# [Written task 1]
Write out a span of the request timing passage below, beginning at the words "Request 15 - A" and stopping after the words "makes the request.".
# [Written task 2]
From the request timing passage below, list every timing given in the request details for Request 15, along with its value.

**** Provided text

The other interesting point about this request is the script executes around 200ms after the download is complete. There’s no information about this execution in the details panel, but you can see it in the waterfall: light pink lines after the request and orange in the “Browser Main Thread” panel which signifies “Script parsing, evaluation and execution”.

Request 15 - A sponsor PNG

With this request the browser has discovered a PNG image and requests it from the server. In the request details we are given the following timings:

  • Discovered: 0.652 s
  • Request Start: 0.824 s
  • Time to First Byte: 214 ms
  • Content Download: 28 ms

Wait time is calculated by subtracting the discovered time from the request start time. The wait time is the time taken from when the browser first finds the asset, to the time when it has the capacity to send a request to the server.

Request 15 downloads a PNG image. The waterfall now includes the new waiting period from when the asset was discovered by the page, to when the browser makes the request.

********
**** Data extract

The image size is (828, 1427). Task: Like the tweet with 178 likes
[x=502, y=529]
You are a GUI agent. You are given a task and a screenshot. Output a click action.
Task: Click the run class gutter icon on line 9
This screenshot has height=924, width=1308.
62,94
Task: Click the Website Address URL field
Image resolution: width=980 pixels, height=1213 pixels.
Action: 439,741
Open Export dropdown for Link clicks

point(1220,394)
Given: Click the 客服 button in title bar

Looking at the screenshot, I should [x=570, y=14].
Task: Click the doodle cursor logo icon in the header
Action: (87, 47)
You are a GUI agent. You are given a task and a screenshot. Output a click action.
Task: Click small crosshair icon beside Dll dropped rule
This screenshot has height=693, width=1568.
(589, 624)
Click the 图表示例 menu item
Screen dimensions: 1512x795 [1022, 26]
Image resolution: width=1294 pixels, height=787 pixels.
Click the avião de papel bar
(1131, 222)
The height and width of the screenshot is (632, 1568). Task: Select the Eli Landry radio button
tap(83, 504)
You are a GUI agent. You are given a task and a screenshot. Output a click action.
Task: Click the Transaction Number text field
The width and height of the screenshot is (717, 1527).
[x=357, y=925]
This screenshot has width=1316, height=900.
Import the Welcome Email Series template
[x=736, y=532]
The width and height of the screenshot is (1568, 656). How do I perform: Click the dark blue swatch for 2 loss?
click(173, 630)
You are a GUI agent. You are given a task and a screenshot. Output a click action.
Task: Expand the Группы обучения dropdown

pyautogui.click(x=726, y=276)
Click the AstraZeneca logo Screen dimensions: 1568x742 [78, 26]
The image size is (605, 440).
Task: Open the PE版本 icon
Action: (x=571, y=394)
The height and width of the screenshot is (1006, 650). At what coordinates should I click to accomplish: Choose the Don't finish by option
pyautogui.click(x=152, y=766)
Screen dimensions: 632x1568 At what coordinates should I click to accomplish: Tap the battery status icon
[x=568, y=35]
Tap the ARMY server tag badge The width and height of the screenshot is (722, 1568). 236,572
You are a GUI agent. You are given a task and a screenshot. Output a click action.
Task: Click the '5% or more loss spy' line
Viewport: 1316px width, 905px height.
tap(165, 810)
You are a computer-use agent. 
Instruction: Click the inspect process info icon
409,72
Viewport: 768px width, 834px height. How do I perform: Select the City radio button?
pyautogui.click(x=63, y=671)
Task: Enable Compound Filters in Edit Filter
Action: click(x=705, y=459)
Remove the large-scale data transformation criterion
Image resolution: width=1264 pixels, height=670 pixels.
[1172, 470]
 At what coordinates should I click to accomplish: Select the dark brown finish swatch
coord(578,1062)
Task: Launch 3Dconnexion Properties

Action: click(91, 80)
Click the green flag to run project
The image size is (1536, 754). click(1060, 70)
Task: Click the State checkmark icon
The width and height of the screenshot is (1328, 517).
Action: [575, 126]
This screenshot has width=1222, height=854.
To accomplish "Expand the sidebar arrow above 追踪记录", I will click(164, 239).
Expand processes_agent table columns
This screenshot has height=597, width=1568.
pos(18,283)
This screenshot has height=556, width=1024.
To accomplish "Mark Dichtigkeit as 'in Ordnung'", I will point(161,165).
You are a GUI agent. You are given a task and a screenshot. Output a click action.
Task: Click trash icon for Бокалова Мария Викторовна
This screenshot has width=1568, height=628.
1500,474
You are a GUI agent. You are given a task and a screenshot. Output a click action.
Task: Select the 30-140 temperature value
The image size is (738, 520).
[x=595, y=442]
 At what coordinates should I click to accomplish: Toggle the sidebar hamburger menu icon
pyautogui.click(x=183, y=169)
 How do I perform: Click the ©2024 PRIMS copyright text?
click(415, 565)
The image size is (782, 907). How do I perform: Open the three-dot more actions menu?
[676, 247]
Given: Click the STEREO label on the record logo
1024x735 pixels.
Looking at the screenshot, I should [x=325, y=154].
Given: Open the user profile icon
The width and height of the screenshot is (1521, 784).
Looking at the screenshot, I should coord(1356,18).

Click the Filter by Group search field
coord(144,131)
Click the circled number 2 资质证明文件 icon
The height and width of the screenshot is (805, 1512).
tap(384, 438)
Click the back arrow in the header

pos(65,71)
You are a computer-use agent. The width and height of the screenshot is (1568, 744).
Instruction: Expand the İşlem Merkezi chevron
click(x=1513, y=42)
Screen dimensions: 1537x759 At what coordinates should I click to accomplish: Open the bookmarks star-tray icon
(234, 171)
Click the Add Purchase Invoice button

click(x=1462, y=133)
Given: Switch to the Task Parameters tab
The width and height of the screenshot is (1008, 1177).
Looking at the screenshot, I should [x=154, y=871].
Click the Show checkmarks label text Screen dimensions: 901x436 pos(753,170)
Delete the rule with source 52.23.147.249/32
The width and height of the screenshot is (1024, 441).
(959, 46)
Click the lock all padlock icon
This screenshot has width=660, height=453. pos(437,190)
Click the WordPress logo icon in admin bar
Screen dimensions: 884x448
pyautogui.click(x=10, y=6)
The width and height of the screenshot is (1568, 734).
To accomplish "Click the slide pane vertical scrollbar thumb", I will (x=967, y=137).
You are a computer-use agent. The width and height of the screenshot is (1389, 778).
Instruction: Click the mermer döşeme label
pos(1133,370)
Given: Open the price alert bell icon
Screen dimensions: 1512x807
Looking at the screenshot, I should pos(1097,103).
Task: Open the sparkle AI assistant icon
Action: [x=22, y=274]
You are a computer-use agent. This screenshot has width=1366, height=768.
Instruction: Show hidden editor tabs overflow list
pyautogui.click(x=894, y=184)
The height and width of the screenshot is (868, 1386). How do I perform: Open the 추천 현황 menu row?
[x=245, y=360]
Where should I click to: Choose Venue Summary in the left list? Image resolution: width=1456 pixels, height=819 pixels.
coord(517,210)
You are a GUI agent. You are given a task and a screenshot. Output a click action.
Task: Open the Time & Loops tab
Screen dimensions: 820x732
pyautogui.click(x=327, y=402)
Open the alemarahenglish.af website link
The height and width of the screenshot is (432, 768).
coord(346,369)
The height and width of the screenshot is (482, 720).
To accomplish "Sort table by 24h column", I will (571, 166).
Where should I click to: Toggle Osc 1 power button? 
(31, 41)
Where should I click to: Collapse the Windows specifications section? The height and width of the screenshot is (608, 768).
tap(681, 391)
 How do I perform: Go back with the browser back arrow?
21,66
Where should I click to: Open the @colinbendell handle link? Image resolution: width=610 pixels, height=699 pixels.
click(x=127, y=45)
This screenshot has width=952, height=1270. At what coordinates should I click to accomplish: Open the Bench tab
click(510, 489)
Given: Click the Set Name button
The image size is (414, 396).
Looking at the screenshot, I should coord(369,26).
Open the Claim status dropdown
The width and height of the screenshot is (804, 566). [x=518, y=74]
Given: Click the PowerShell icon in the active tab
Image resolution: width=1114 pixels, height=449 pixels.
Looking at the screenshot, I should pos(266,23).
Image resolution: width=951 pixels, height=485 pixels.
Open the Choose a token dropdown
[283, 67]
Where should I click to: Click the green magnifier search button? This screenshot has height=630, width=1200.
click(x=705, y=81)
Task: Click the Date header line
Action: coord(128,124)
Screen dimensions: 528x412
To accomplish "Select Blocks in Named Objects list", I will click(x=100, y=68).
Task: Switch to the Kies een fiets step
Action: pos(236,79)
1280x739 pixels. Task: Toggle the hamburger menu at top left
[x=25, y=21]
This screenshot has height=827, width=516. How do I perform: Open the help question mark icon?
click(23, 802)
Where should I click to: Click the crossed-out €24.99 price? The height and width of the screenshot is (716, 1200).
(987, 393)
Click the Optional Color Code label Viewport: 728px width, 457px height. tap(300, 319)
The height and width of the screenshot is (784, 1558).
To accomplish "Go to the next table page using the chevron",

********

# [Output 1]
Request 15 - A sponsor PNG

With this request the browser has discovered a PNG image and requests it from the server. In the request details we are given the following timings:

  • Discovered: 0.652 s
  • Request Start: 0.824 s
  • Time to First Byte: 214 ms
  • Content Download: 28 ms

Wait time is calculated by subtracting the discovered time from the request start time. The wait time is the time taken from when the browser first finds the asset, to the time when it has the capacity to send a request to the server.

Request 15 downloads a PNG image. The waterfall now includes the new waiting period from when the asset was discovered by the page, to when the browser makes the request.

# [Output 2]
- Discovered: 0.652 s
- Request Start: 0.824 s
- Time to First Byte: 214 ms
- Content Download: 28 ms